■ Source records
====
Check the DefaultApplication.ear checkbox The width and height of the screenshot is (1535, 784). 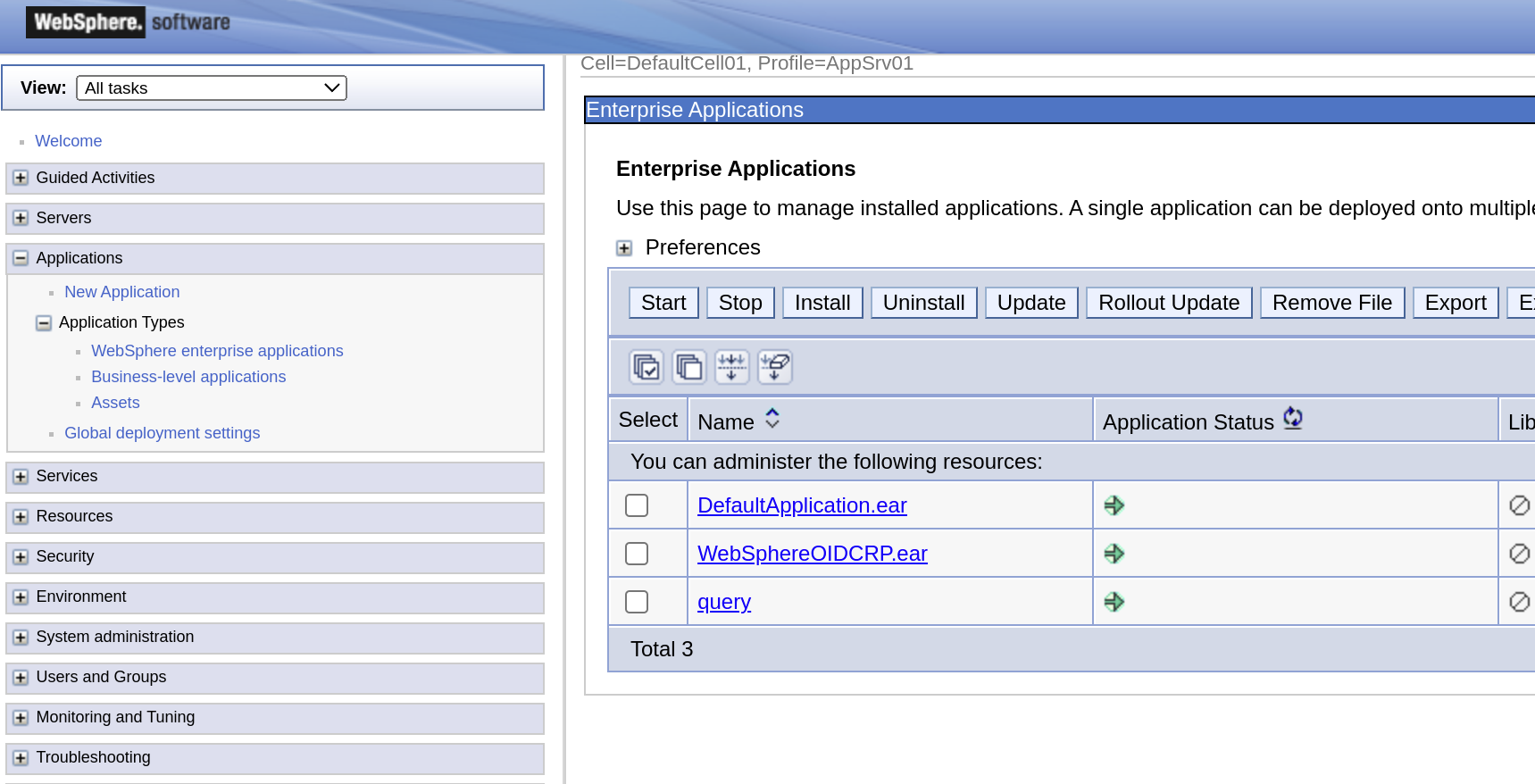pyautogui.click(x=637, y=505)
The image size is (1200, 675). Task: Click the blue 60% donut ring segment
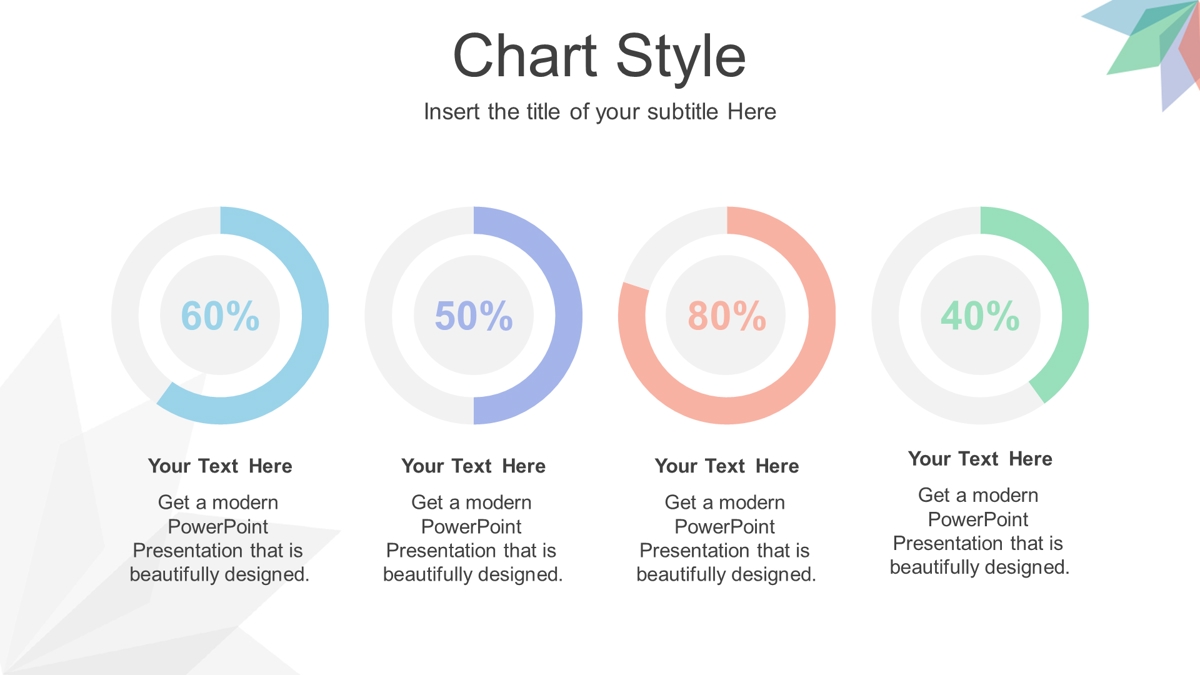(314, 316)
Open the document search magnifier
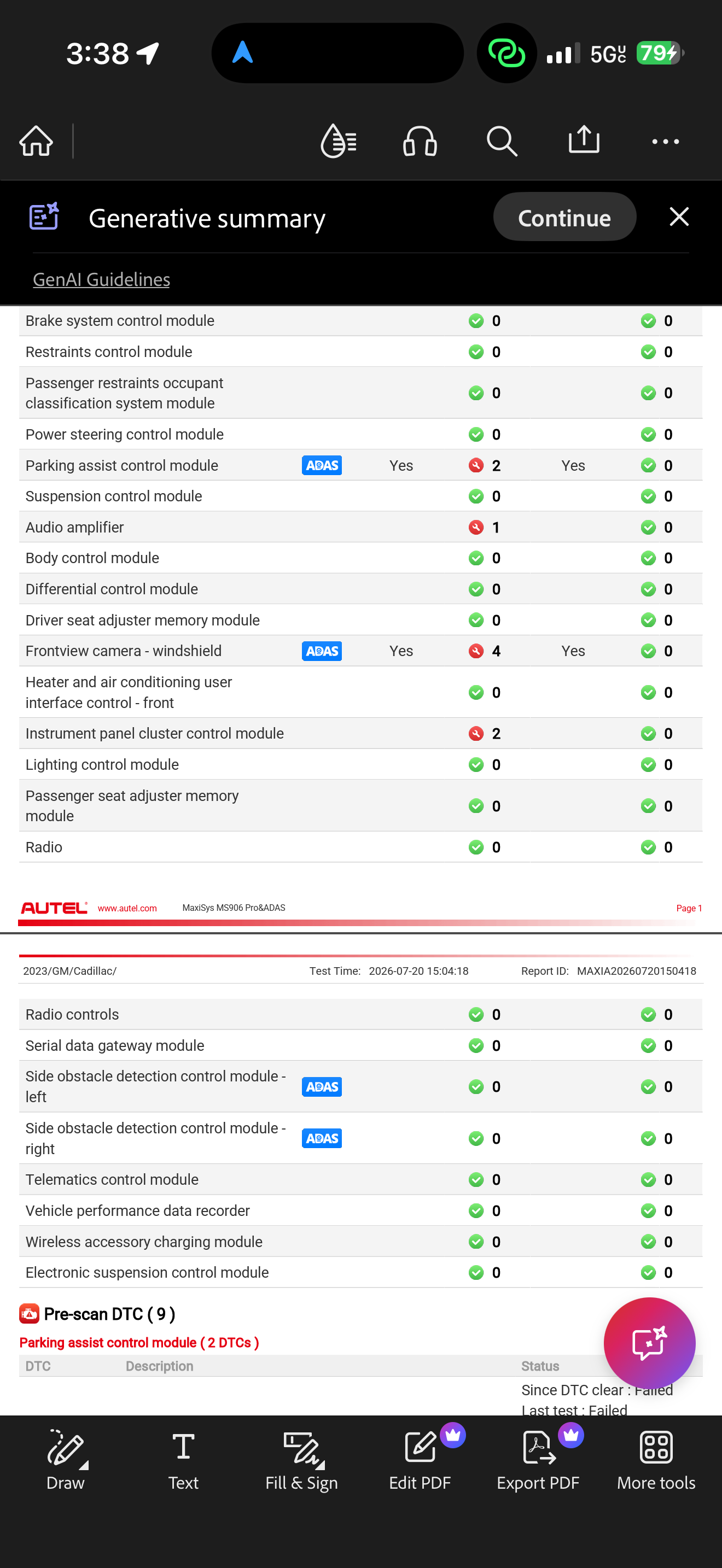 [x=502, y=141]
====
■ TASK BRIEF
Your task is to restate word for word the lines from the one containing "The image size" through the last line of the data, both ends included, with no pictures.

■ RESPONSE AREA
The image size is (1200, 675). Task: Click the blue 60% donut ring segment
(314, 316)
Open the document search magnifier
 [x=502, y=141]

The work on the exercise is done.